Ask HN: What to do when your funding round is oversubscribed? - EGreg

Here is the situation. I currently have several angel investors that have funded our company, and I would like to draft an agreement that gives them two options at the next round of funding:<p>1) Sell their shares back to the company for what they are worth at the next round's pre-money valuation, up to whatever $ they have invested in this round. The rest of the shares may be sold if both the investors and the company agree, otherwise they have to hold on to them (in essence, they got a stake in the company and also their original money back).<p>2) Invest alongside the second round investors at the same terms.<p>I can see #1 presenting no trouble (correct me if I'm wrong). But as for #2, I am running into a legal question:<p>what happens if the second round is oversubscribed? If the company will have to give them the opportunity to invest alongside other investors (VC firms, say) but the round is oversubscribed, then everyone will have to invest less, or the company has to issue more shares. What if the VC firm doesn't want to invest less? What if the company doesn't want to issue more shares? How to solve this equitably for everyone, and how to phrase it in the agreement?<p>Advice would be appreciated.
Greg
======
EGreg
Here is the relevant portion:

1\. DEFINITIONS:

The following definitions apply in the Agreement

a. “Parties” means both the Company and Investor. Party means one of them.

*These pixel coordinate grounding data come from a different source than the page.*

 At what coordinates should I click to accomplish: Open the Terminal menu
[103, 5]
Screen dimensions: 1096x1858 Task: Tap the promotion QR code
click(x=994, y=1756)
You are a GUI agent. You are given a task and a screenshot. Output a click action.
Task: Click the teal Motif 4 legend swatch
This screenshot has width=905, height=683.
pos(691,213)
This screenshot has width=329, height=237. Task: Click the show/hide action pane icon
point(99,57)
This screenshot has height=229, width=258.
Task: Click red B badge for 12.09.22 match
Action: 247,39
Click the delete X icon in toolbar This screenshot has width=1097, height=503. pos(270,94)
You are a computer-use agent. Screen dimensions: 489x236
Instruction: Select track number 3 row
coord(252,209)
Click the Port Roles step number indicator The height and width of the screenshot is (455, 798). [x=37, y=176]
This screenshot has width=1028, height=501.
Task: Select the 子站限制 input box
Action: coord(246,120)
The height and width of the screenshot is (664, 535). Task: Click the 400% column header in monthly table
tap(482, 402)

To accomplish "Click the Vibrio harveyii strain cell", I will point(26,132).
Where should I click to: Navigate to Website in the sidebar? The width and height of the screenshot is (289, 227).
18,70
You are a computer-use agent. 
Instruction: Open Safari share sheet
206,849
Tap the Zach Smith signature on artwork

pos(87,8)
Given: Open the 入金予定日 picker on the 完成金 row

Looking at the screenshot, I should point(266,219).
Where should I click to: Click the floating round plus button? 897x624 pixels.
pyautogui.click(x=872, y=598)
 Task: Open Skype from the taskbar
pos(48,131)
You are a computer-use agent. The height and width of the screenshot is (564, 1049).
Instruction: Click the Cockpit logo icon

b. “Current funding round” refers to the round of funding which is taking
place during the time of signing of this agreement.

c. “Next round of funding” refers to the very next round of funding that takes
place after the current funding round is closed.

2\. TERMS

2.1 Investor Options:

2.1.1 Before the close of the next round of funding, Company agrees to notify
Investor of the date on which the round is expected to close, the amount of
money committed in the round, and the total number of shares that are expected
to be sold for that money. This will determine the pre-money valuation of the
shares before the closing of the next round of funding.

2.1.2 Investor shall have the option of selling back to the Company up to
$25,000 of the shares they own in Company, as determined by the pre-money
valuation of these shares (rather than their valuation during the Current
funding round). The remainder of the shares may be sold to the Company if both
Parties decide agree to the sale in writing at that time. Otherwise, they
shall continue to be held by Investor.

2.1.3 During the next round of funding, Company shall give Investor the
opportunity to invest alongside the other investors in that round, and on
equivalent terms. Investor recognizes that Company may set the maximum number
of shares it is prepared to issue and sell during the next round of funding,
and the round may be oversubscribed. In this case, Parties will work together
with the other investors to work out an equitable arrangement, which may cause
one or more investors in the next round to purchase a different number of
shares in Company than was reported by Company to Investor in 2.1.1 .

2.2 Time Frames:

2.2.1 Company will notify Investor as described in 2.1.1 at least fifteen (15)
days before the close of the next round of funding.

2.2.2 Investor will have five (5) business days to respond to Company
regarding their decision to invoke either of options 2.1.2 and 2.1.3 . If
after this period, Investor has not indicated to Company that they will invoke
either of these options, then both Parties agree to proceed as if Investor has
indicated to Company they choose to invoke neither of the options -- and in
particular, that the Investor will continue to own the same shares as they did
previously, neither selling any of them nor investing alongside other
investors.

2.2.3 Should circumstances arise that necessitate further negotiation,
Investor and Company agree to participate in good faith in these negotiations,
recognizing that the next funding round should be completed in a timely manner
and that the terms should be equitable to all Parties.